Televizyonda, internette bazı programlar var ki, toplumu ifsat etmek için ahlaksızca konuşmalar içerisinde geçiyor. Duyduğumuz kadarıyla özellikle kadın programlarında ailelerin ahlakını bozmaya çalışıyorlar. Bunlardan uzak durmak lazımdır. İmam-ı Gazali rahmetullahi aleyh’in buyurduğu gibi, kötülük anıldıkça sen o kötülüğe karşı ünsiyet duymaya başlarsın.
Nuh aleyhisselam ve Lut Aleyhisselam bir peygamberdi. Ama her ikisinin hanımları da onlarla beraber olmadıkları için, iman etmeyen insanlarla beraber oturup kalktıkları için onlar gibi oldular ve dünyadan imansız gittiler. Yine Nuh aleyhisselam’ın oğlu da kafirler ile beraber hareket etti ve gemiye binmedi. O da kötülerle beraber olduğu için helak oldu. Bunun yanında Kıtmir bir köpek idi. Ashab-ı Kehf ile beraber olduğu için yani iyi kimselerle beraber bulunduğu için, bir hayvan olmasına rağmen cennetlik oldu.
Ashab-ı Kiram İslam ile şereflenmeden önce hepsinin hayatı çok kötü bir durumdaydı. Çoğu puta tapan müşriklerdendi. Ahlaken de çok geri seviyedeydiler. Ama Allah azze ve celle onlara İslam’ı nasip etti. Onlar Hz. Peygamber sallallahu aleyhi ve sellem gibi yüce ahlak sahibi bir insanla oturup kalktıkça, dünyanın en faziletli insanları haline geldiler.
Resulullah Sallallahu Aleyhi ve Sellem’in manevi ikliminde nefes aldıkları için onlarda yüceldi ve maneviyatları can buldu.
Alimlerden Cafer bin Süleyman rahmetullahi aleyh Salih zatlarla oturup kalkmanın, onları dinlemenin, Allah dostlarının feyzinden istifade etmenin faydalarını ve kendisi üzerindeki tesirini anlatıyor ve diyor ki:
“Kalbimde bir katılık hissettiğim zaman kalkar, hemen (tabiinin büyük alimlerinden) Muhammed bin Vasi rahmetullahi aleyh’in yanına gider, meclisine katılır, yüzüne bakardım.
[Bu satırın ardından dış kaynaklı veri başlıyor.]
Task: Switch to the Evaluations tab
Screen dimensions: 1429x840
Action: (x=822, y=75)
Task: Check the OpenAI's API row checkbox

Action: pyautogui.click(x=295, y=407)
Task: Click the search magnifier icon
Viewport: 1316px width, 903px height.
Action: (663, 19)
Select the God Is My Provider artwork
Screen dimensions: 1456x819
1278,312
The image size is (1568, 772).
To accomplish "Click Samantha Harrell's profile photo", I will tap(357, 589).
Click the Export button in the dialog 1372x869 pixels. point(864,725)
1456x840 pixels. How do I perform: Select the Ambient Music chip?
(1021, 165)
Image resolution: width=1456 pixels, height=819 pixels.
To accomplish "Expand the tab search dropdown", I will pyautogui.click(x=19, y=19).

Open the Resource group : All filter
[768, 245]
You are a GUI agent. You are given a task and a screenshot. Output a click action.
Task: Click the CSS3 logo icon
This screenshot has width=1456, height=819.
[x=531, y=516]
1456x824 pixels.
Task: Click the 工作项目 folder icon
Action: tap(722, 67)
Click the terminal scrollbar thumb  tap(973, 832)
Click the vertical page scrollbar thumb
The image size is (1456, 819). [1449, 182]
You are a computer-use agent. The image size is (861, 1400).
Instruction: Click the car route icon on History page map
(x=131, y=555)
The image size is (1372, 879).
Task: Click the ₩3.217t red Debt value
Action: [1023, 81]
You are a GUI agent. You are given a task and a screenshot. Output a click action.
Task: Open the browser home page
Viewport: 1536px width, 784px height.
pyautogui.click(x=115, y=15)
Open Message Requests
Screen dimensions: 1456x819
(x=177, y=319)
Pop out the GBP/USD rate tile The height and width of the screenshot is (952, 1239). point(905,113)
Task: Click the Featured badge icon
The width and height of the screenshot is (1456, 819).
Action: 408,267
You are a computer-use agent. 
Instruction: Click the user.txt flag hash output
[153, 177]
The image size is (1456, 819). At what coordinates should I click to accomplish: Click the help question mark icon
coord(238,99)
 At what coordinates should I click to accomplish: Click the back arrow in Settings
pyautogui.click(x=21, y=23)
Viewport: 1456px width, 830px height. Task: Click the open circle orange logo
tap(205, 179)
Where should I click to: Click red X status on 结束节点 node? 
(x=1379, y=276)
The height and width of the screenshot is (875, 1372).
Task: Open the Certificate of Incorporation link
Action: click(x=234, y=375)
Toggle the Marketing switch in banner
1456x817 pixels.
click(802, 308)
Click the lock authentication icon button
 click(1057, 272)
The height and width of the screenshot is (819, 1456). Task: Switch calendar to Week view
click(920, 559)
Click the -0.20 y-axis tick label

Böylece kalbimdeki katılık gider, içime ibadet neşesi gelir, tembellik üzerimden kalkar ve bir hafta boyunca bu neşe ile ibadet ederdim.”
Buraya çok dikkat edelim! Demek ki insan arkadaşı ile hiç konuşmasa bile, gidip onu sadece dinlemekle ve yüzüne bakmakla bile tesir altında kalıyor.
Demek ki insan iyi insanları, Salih zatları, Allah dostlarını hatırlarsa onlarla beraber ister zahiri olsun ister manevi olsun oturup kalkarsa Allah azze ve celle’nin izniyle onların güzel vasıflarıyla vasıflanır. Onların o güzel amellerini o da işlemeye başlar. Çünkü o güzel iklimde nefes alıyor.
Allah azze ve celle hepimize Salih arkadaşlar nasip etsin ve hepimizi Allah için birbirini sevenlerden eylesin.